Fright Night Revisited

DATELINE:  Vampire Classic from ’80s

Sarandon & Jeffreys

Has it really been 35 years since Fright Night rejuvenated modern vampires?

It was Tom Holland who wrote and directed it, looking like a B-movie for TV show of the week, apart from the nudity now and then. By today’s cable movie standards, this is rough, however still holds up as entertainment with a modern twist.

Two points of amusement remain unflappable: Roddy MacDowell and Stephen Jeffreys. They survive in name for sheer wacky performances. MacDowell plays an aging movie star who used to play vampire hunters in his heyday, and Jeffreys plays a teenage Jack Nicholson on uppers. He later reneged Hollywood to do gay adult films for a while, though that is now denied with a half-baked story that it was his evil twin brother.

The vampire is demure and stately Chris Sarandon, looking like he wandered into the wrong California suburb. Yes, the vampire has taken a house in a Leave It to Beaverpart of town where you can peer into the next-door windows. It seems like he’s asking for teenage trouble.

Stephen Jeffreys steals the big scenes: he becomes clearly the gay victim of Sarandon’s vampire. His two delicious scenes are with Roddy as they battle.

For MacDowell with his hair fake-frosted, this was a last grand role, and he makes the most of it. Director Holland was lucky to have the veteran star in his movie.

There is no scrimping on special effects at the finish, and you have a sunny California vampire tale.

The film was originally set to star Vincent Price, not McDowall, and Anthony Michael Hall, not Jeffreys. And, we still haven’t figured out what Sarandon’s boyfriend is supposed to be.

In the whatever happened mode, William Ragsdale is the star juvenile lead. He’s cookie-cutter good enough. Yet, he is thrown up against two scene-stealing actors who rob him of the movie. The film is considered a classic nowadays.

30 Days of Night: North to Vampires

DATELINE: Beautiful Josh Hartnett Alert!

 Josh Hartnett

Director David Slade gave us the pretty vampire of Robert Pattinson in that sugar-pop vampire series, but has turned in an uglier version with 30 Days of Night. Here in Barrow, Alaska, when the sun sets, the vampires have a long winter’s feast.

It’s a claustrophobic experience to be cut off from the rest of the world with an army of hungry vampires.

Josh Hartnett has never looked prettier in this 2007 movie, but he seems to fall apart, as the film proceeds, thanks to makeup effects. He’s the sheriff of a cold, little town in the northern most latitudes of the United States. He goes from clean-shaven to scraggy, to—well, we won’t say.

Most of the residents don’t have a clue what the plague is that is attacking them as night must fall.

These are Nosferatu Nasty vampires, led by black-eyed Danny Huston speaking some weird language of vampires, in sub-titles no less. Huston wins the creepy award.

As one of those pick’em off one by one movies, you watch the little town of 150 or so dwindle to a precious few.

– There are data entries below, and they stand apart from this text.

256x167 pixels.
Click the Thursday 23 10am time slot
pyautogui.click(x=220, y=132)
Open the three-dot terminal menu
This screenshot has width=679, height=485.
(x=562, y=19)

Ben Foster starts things off in one of his patented creepy roles, but once those superhuman vamps start flying like flakes in a blizzard, you figure that the movie will be over in thirty minutes.

Humans are resilient—and fight back, rather hopelessly.

The film is a little different than you might come to expect from the genre, and that makes it highly watchable, despite the blood-letting.

This didn’t win any Oscars, but it might have entertained a few people over the years. We have discovered it later than it deserved. But, better late than never. Go north, vampire hunters.